The reported clinical safety of the FasT-Fix meniscal repair devices as opposed to this cadaveric study could be attributed to the fact that the study was performed on formaldehyde-preserved knees [16, 18, 21, 31]. Another explanation may be due to the fact that in this study, we used a wider range of penetration depths including 14 and 16 mm outside the range commonly used in clinical practice for repair of a tear in the posterior horn lateral meniscus. This was in a trial to find a correlation between the penetration depth and the circumference of the operated knee. Also the involvement of the inferior lateral genicular vessels was considered to be unsafe although involvement of these vessels during clinical meniscal repair might not lead to catastrophic clinical consequences and might not be discovered in the early postoperative period.

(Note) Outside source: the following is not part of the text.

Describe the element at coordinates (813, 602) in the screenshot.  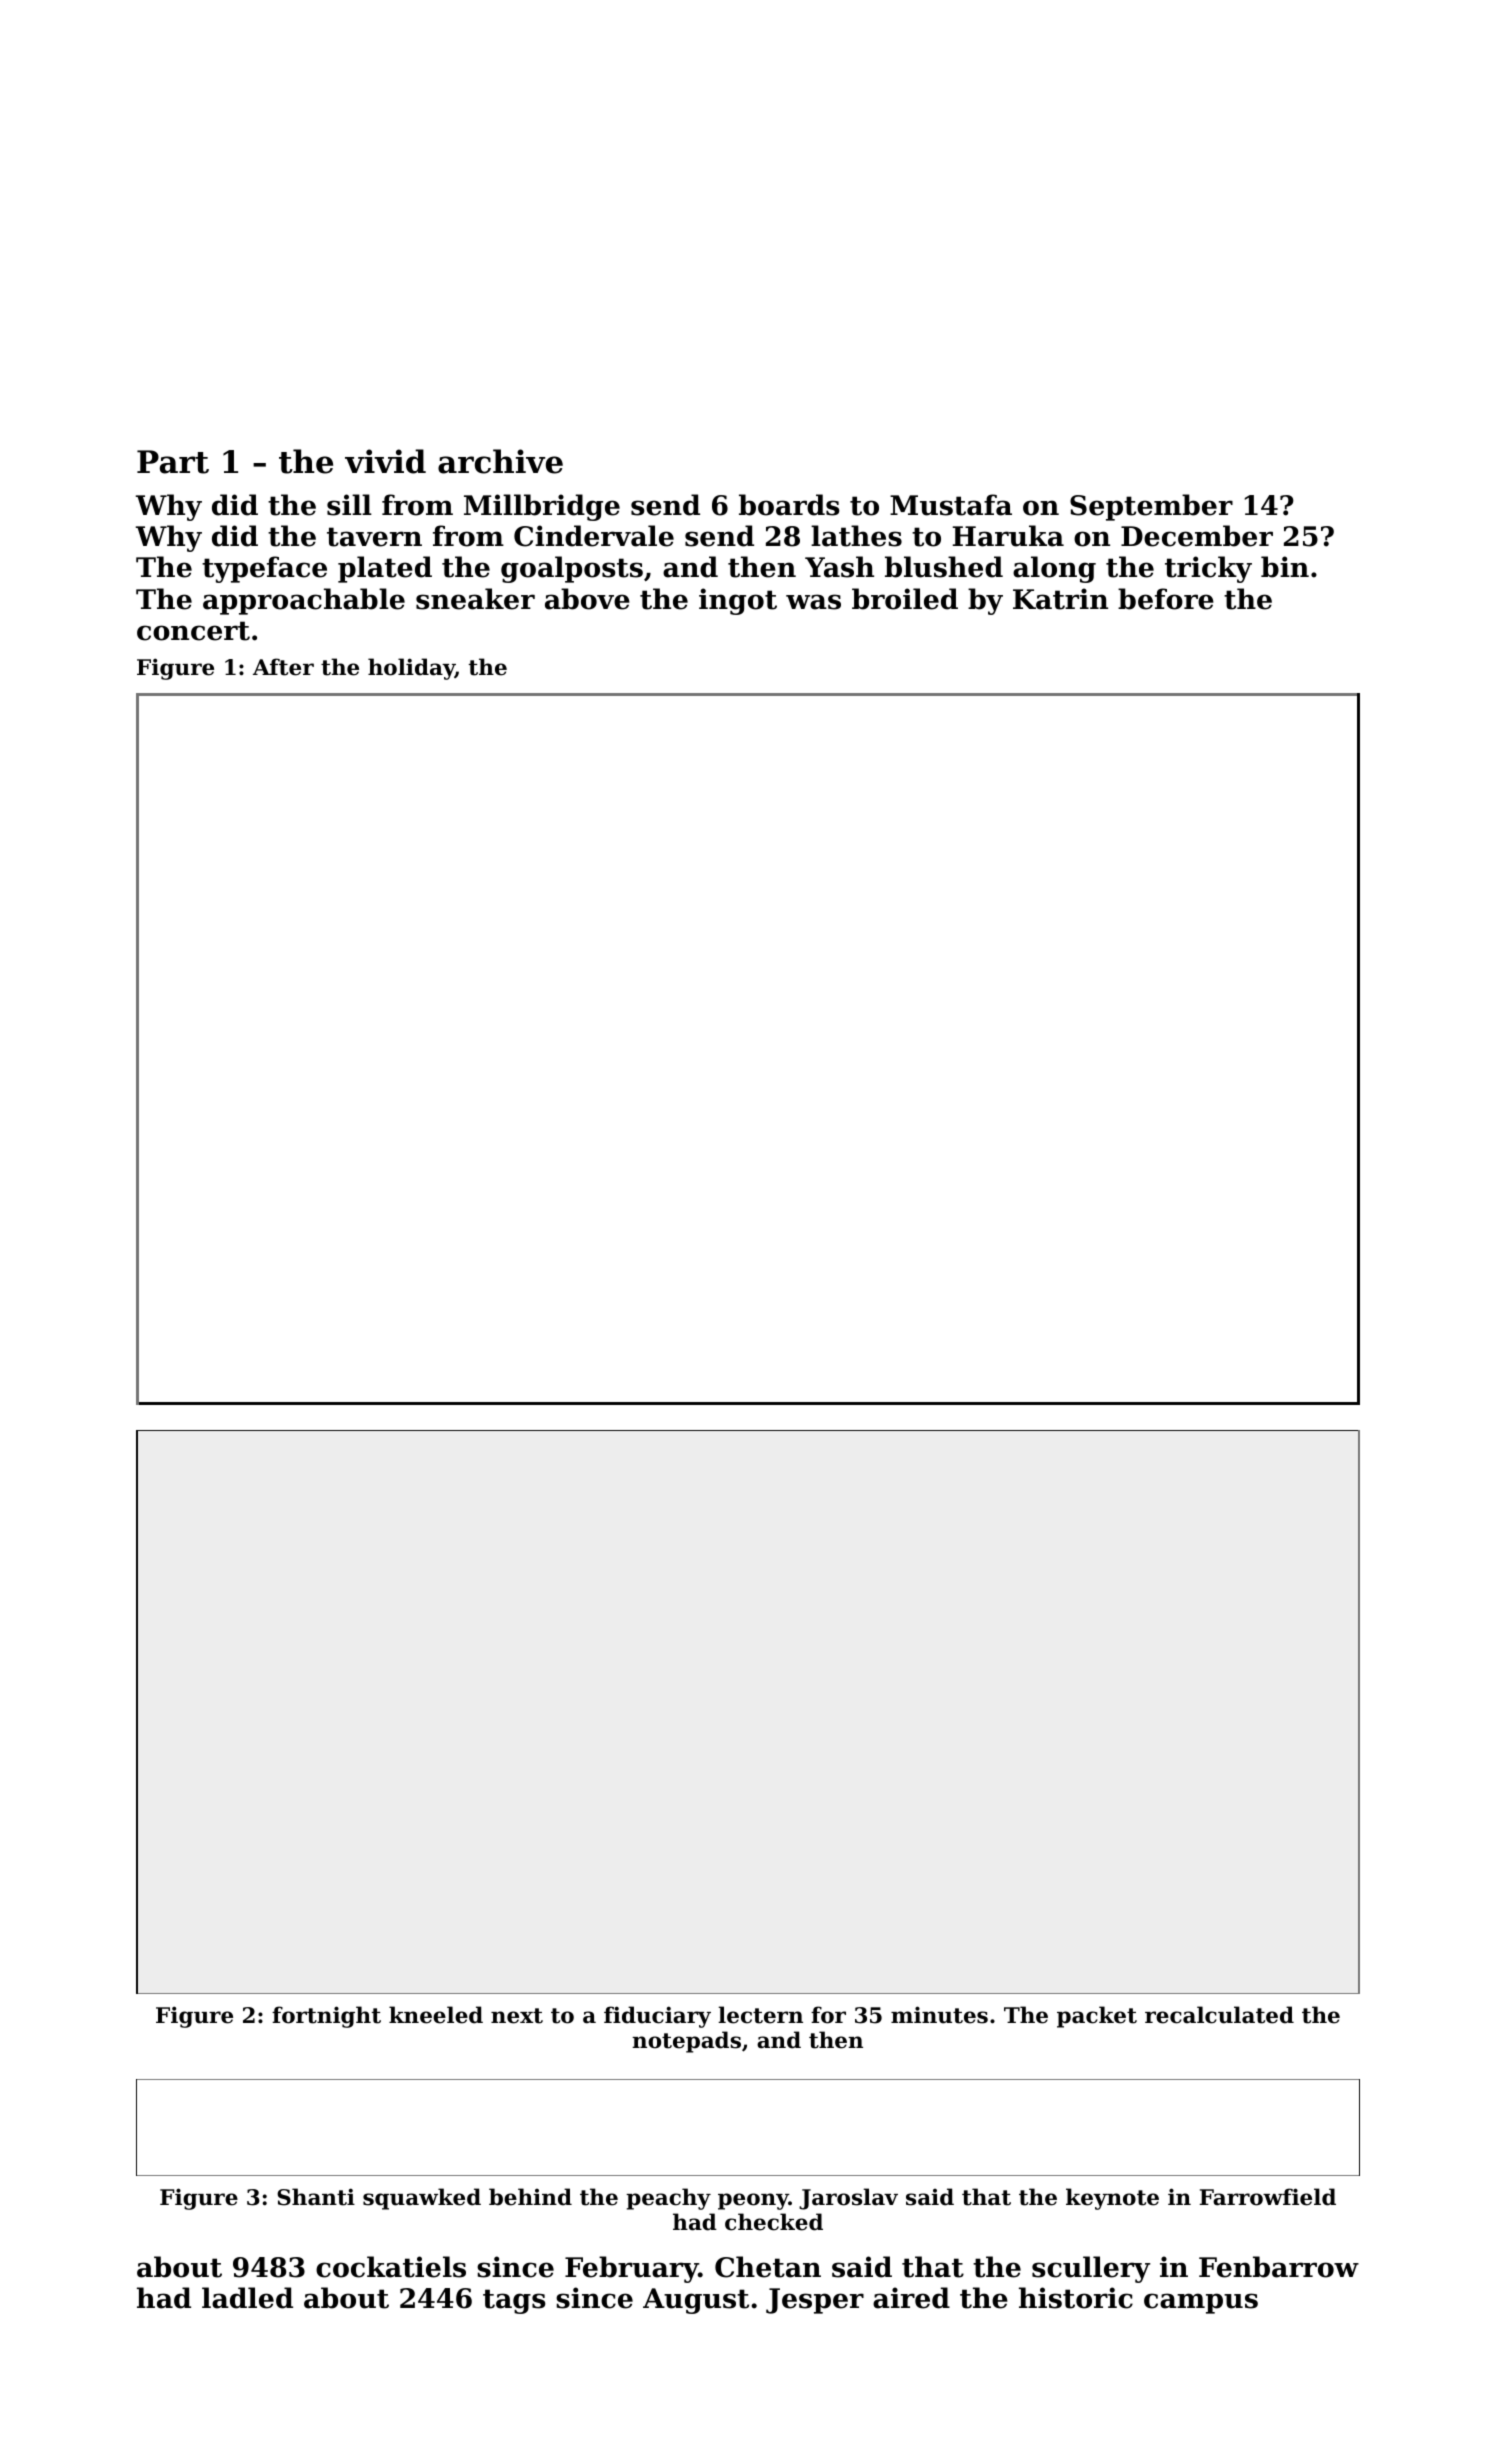
I see `was` at that location.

Regarding the clinical relevance, the findings of this study suggest that peripheral tears in the posterior horn of the lateral meniscus can be repaired safely using the FasT-Fix all-inside meniscal repair device provided that the trimmable depth-penetration limiter is used and is preset to a length so that its ratio to the knee circumference is less than 0.05. For example, if the operated knee circumference is 280 mm, the depth stop should be set at less than 14 mm, e.g., 12 mm. However, excessive reduction of the penetration depth to gain more safety should be prohibited, as this might prevent deployment of the suture bar anchors, which is essential for successful meniscal repair. Furthermore, according to this study, the use of curved needles through the medial approach may be preferable, especially for the first point that is more central.

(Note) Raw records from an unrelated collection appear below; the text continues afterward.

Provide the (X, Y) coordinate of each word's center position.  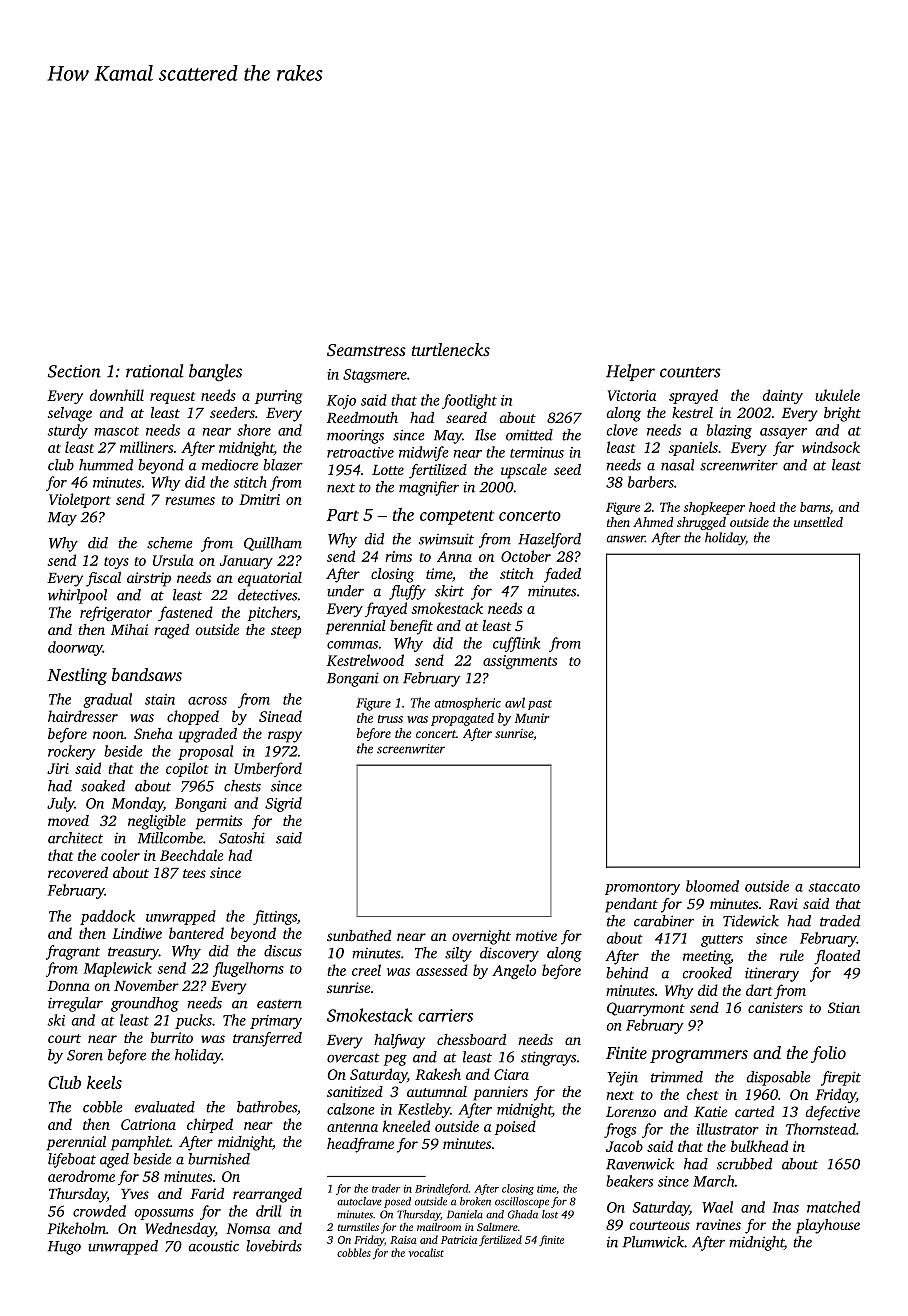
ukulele (837, 395)
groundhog (145, 1004)
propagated (462, 719)
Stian (844, 1007)
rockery (72, 752)
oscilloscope (522, 1202)
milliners (146, 447)
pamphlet (140, 1143)
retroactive (360, 452)
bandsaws (147, 674)
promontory (642, 889)
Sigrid (283, 804)
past (540, 705)
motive (536, 935)
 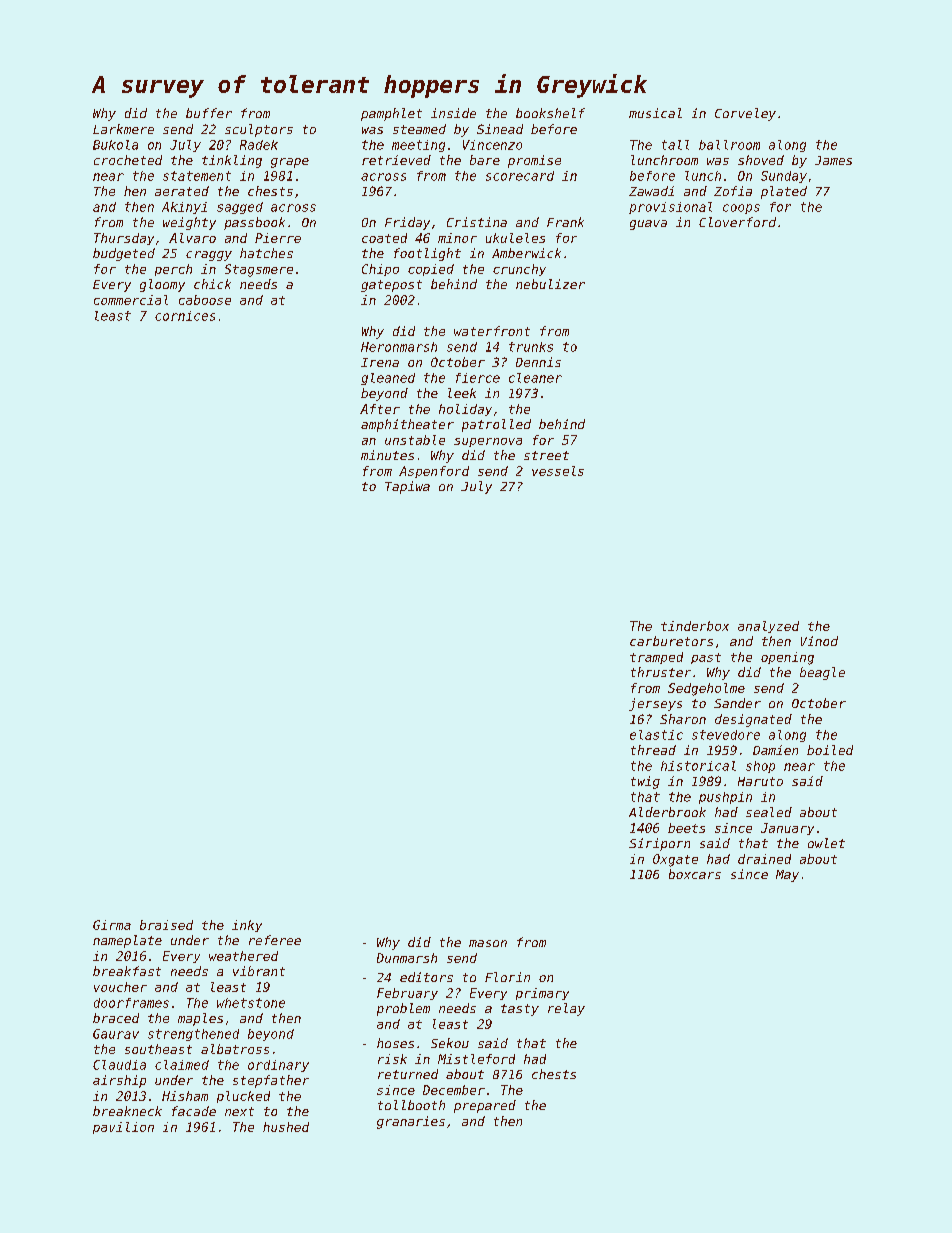 I want to click on stevedore, so click(x=726, y=735).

Despite the fact that penetration of the capsuloligamentous structures is considered safe in this study, in terms of non-penetration of the vital neurovascular structures, future clinical studies will be necessary to exclude the possibility of any associated adverse clinical effects.

Conclusions

Correlation of the needle-penetration depth to the measured circumference of the cadaver knee might be an important clinical predictor of safety when using the Fast-Fix meniscal suture device for repair of the posterior part of the lateral meniscus. The ratio of less than 0.05 of the preset penetration depth of the needle to be used to the circumference of the patient`s knee might be useful as a guide for determining the safe penetration depth of the FasT-Fix Suture repair system. Also, it is better to avoid using straight needles through the direct lateral approach during repair of the more central portion of the posterior horn lateral meniscus.